Tâches à réaliser:
**a.** Extraire du journal de bord, à l'identique, le passage débutant aux mots « Sur le bateau, armés » et s'achevant après « ses puissantes serres. ».
**b.** Relever dans le journal de bord tous les cours d'eau cités par leur nom.

Texte extrait:

Marianne Duruel
Coordination et Photographie
10 septembre
18 septembre 2014
À bord de l'Amazon Dream, septembre 2014
Marianne Duruel
Coordination et Photographie
Journal de bord
L’arrivée à Santarem plonge de suite dans la chaude ambiance brésilienne. Ici, la décontraction est de mise et la musique omniprésente… Nous quittons rapidement l’animation de la ville, située à mi-chemin entre Manaus et Bélem, vers des lieux beaucoup plus calmes…
Notre première navigation à bord de notre charmant petit bateau nous amène au point de rencontre entre les eaux claires du fleuve Tapajos, qui baignent le port de Santarem, et les eaux limoneuses de l’Amazone. Tout comme, au Nord de Manaus, les eaux du Solimoes et du Rio Negro mettent des kilomètres à se mélanger, le phénomène se répète là. Les eaux de températures, d’acidité, de densités différentes, s’écoulant à des vitesses différentes, forment des volutes, s’enroulent, s’écoulent par « strates » avant de se mêler et de ne plus faire qu’un : l’Amazone reprend ses droits.
Sur le bateau, armés de jumelles, nous scrutons, pour les uns, les eaux à la recherche des dauphins qui font régulièrement des apparitions. Pour d’autres, le nez en l’air, ce sont les cormorans et sternes d’Amazonie qui font le spectacle en pêchant. Un caracara à tête blanche passe tout près de l’Amazon Dream, un poisson dans ses puissantes serres.

Extrait de données:
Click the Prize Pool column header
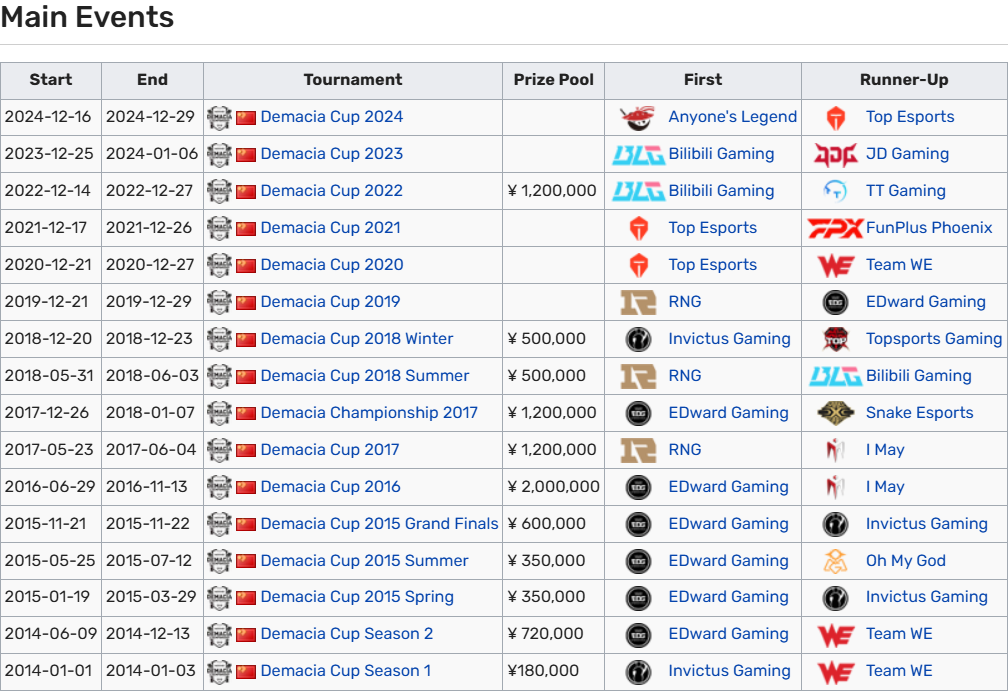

==

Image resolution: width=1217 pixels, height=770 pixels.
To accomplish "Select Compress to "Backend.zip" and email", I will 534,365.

Résultats obtenus:
**a.**
Sur le bateau, armés de jumelles, nous scrutons, pour les uns, les eaux à la recherche des dauphins qui font régulièrement des apparitions. Pour d’autres, le nez en l’air, ce sont les cormorans et sternes d’Amazonie qui font le spectacle en pêchant. Un caracara à tête blanche passe tout près de l’Amazon Dream, un poisson dans ses puissantes serres.

**b.**
- Tapajos
- Amazone
- Solimoes
- Rio Negro